Die Musik dazu - ein wunderschöner und etwas wehmütiger Walzer - verstärkt sowohl den Eindruck, den die Hintergründe vermitteln als auch die Liebesgeschichte, in der es wie meist darum geht, dass man erwachsen werden und Verantwortung übernehmen muss. So greift Hauro immer wieder in den zunächst nur in Erzählungen einiger Nebenfiguren, dann immer realer werdenden Krieg ein, tut das aber nur, weil er eine vage Idee von Freiheit verteidigen will. Erst als die alte Sophie anfängt, in seinem Schloss zu putzen, aufzuräumen und zu leben, begreift er, dass man besser daran tut, einen Grund zu haben. In seinem Fall Sophie, die sich eigentlich schon auf den ersten Blick über ihre Gefühle klar ist.

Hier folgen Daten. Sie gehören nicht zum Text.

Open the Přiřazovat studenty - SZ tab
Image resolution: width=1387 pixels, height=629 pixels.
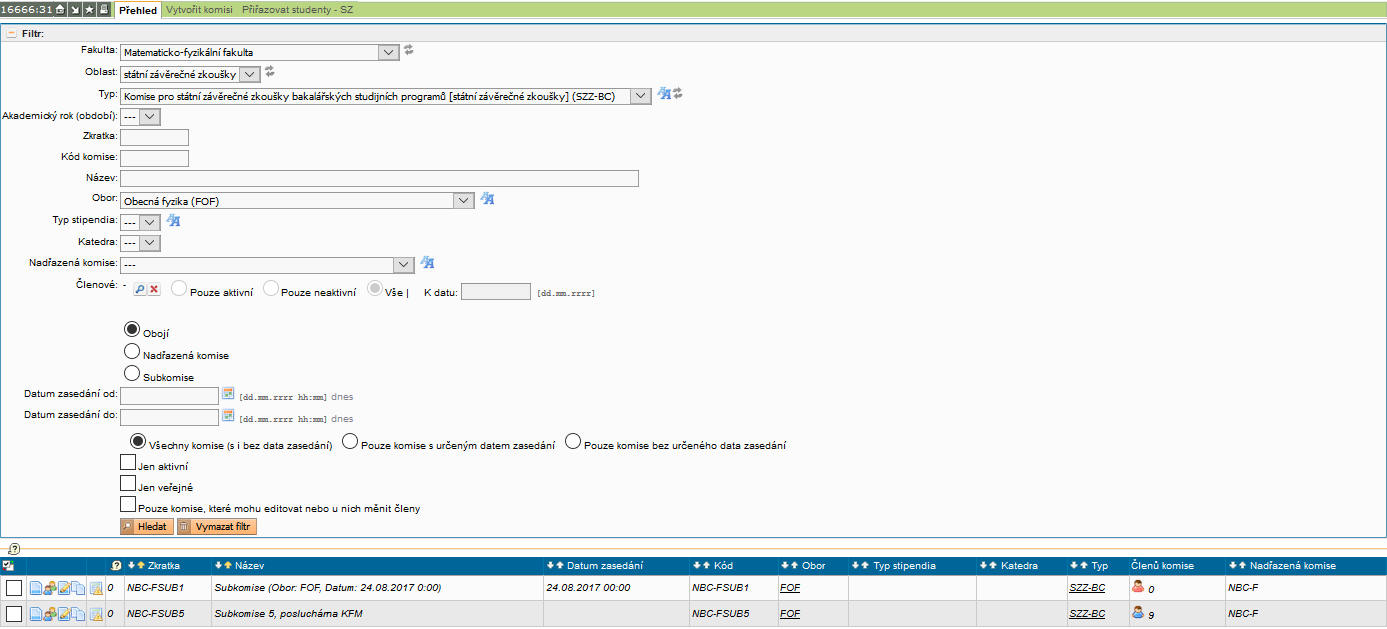(x=297, y=10)
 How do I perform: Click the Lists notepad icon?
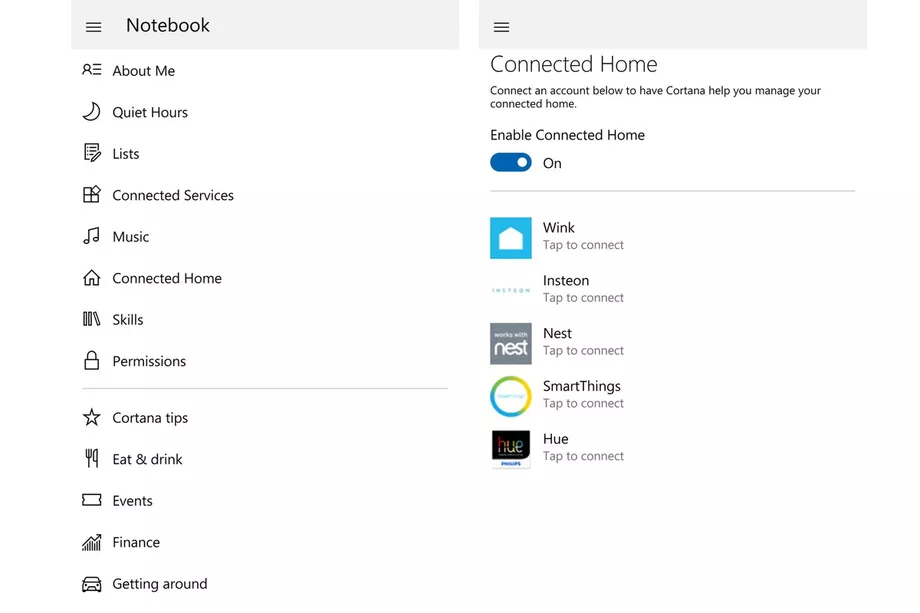pos(92,153)
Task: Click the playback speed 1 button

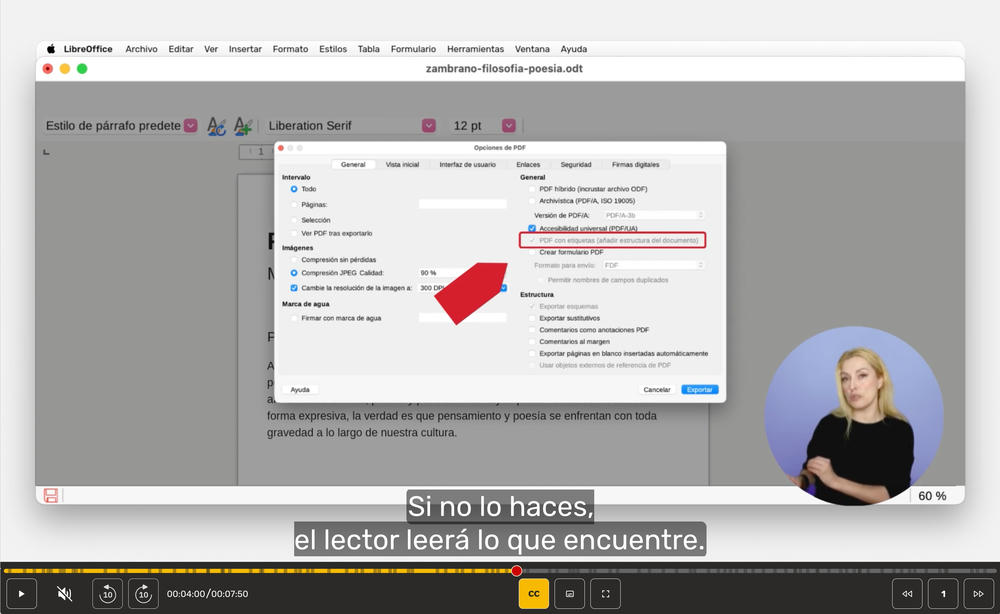Action: 941,593

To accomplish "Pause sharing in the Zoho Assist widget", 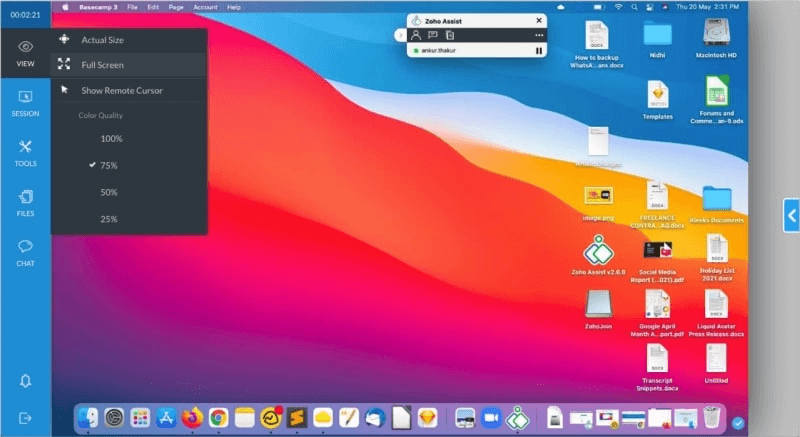I will [x=539, y=50].
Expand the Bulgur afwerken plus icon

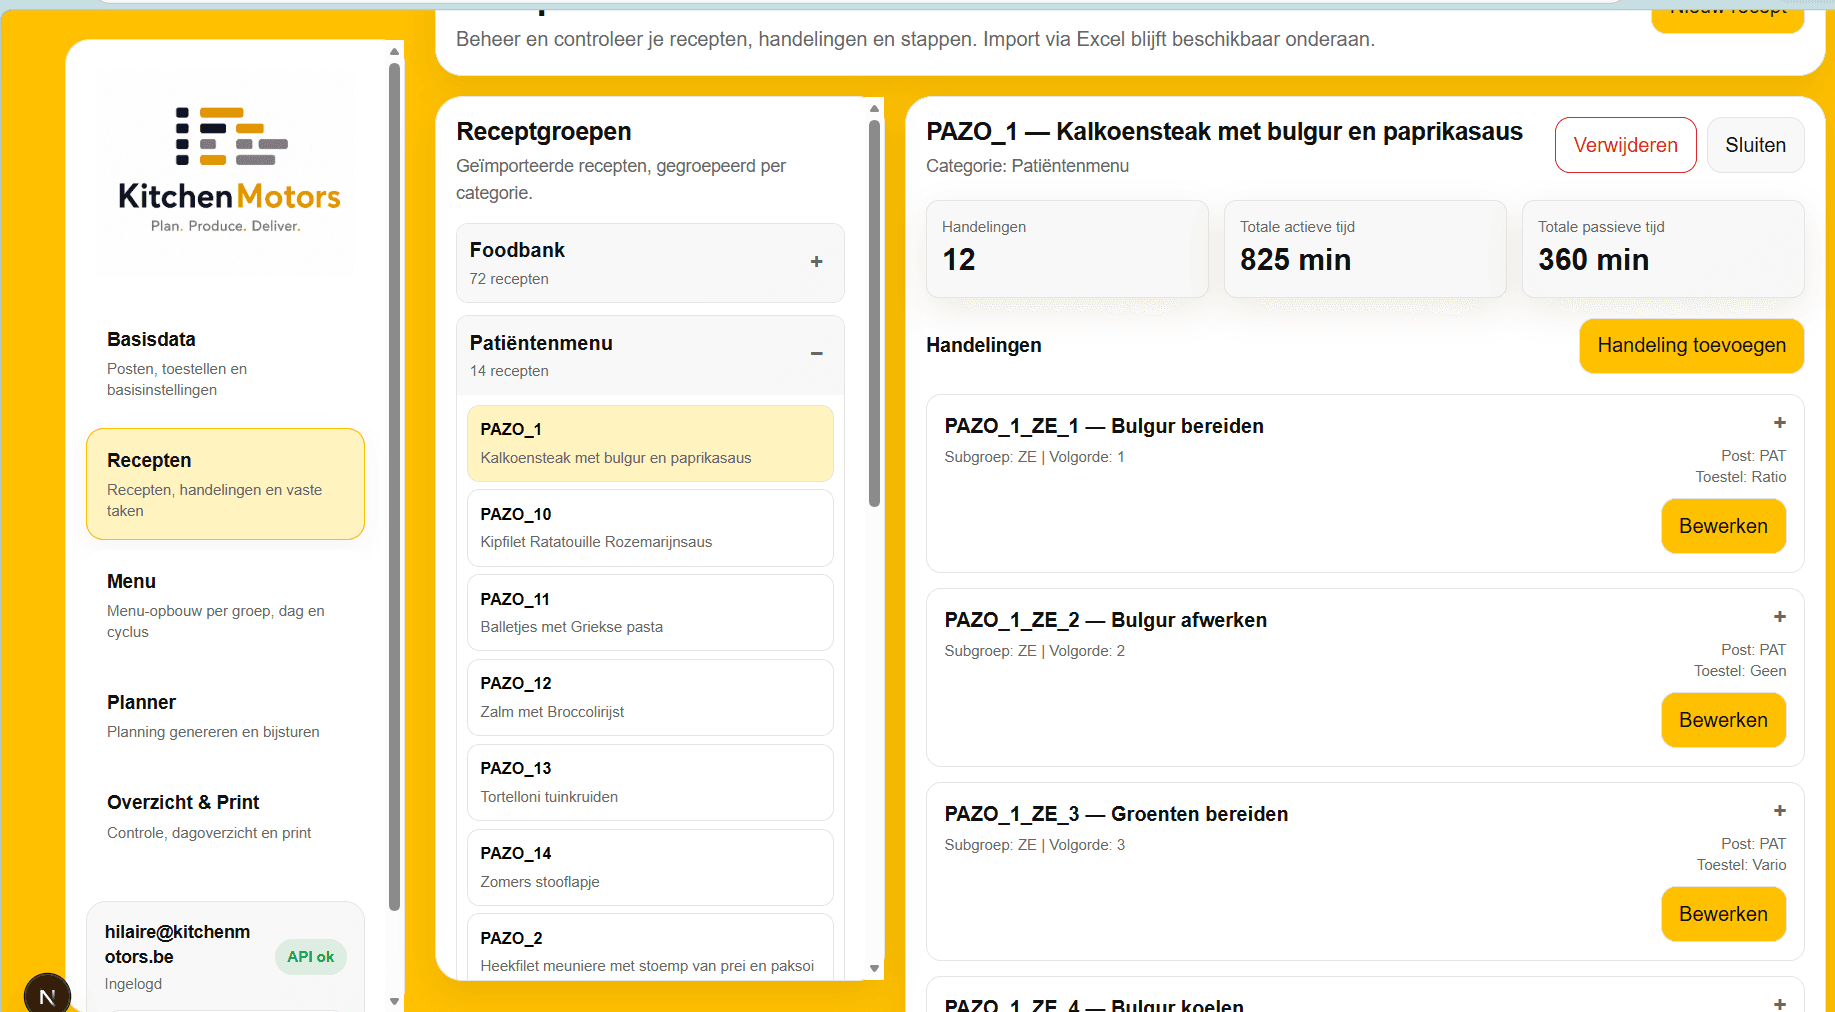(1779, 617)
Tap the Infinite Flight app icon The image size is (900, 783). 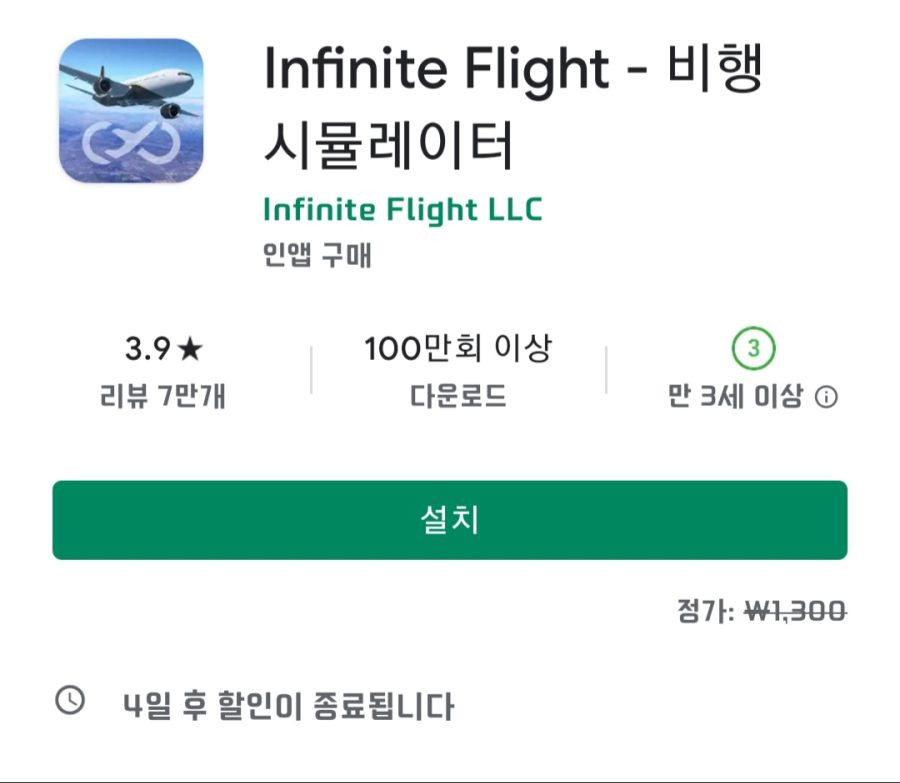click(131, 111)
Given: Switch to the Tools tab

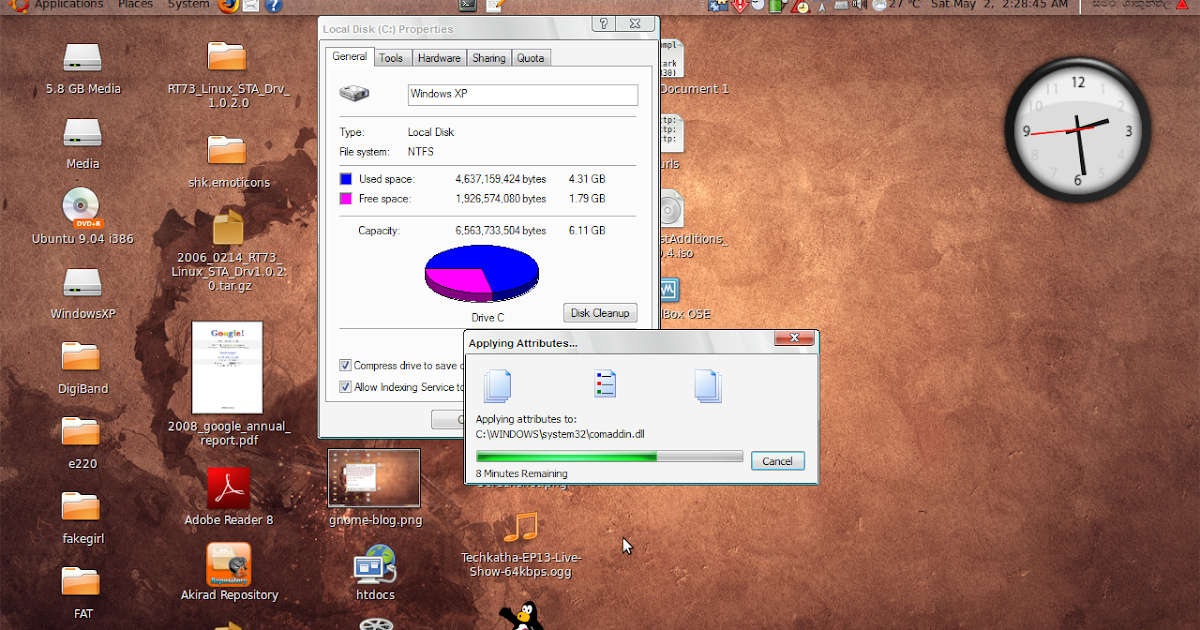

Ein wesentlicher Nachteil - und der Punkt, der diesen Film schlechter werden lässt als seine beiden hochgelobten Vorgänger - ist die Tatsache, dass er seine Kerngeschichte rund um die Liebe in einer zerfallenden Welt nicht deutlich genug erzählt. Vielleicht fällt dies Japanern, die an diese Erzählweise gewöhnt sind, leichter, für unsere Sehgewohnheiten jedoch kommt die Geschichte seltsam wirr daher und wirkt nicht wirklich konsequent verfolgt. Die Übersetzung und die Synchronisation sind im übrigen sehr gut gelungen, erstaunlicherweise erweist sich Robert Stadlober als Hauro als ausgesprochener Glücksgriff. Seine samtig weiche Jungenstimme passt hervorragend zum geheimnisvollen und hübschen Zauberer Hauro, wohingegen Sunnyi Melles als Sophie sehr gewöhnungsbedürftig ist. Sie spricht die Rolle geradezu übertrieben, was sicher zu den Theaterbühnen passt, auf denen sie ja wundervolles leistet. Im Film jedoch, wo man nur ihre Stimme hört, spürt man sehr genau, dass sie nur spielt.

Schade auch. Aber wenn man ehrlich ist - das tut dem eigentlichen Filmgenuss keinen Abbruch. Dazu ist zuviel zu sehen und mitzufiebern in diesem modernen Märchen!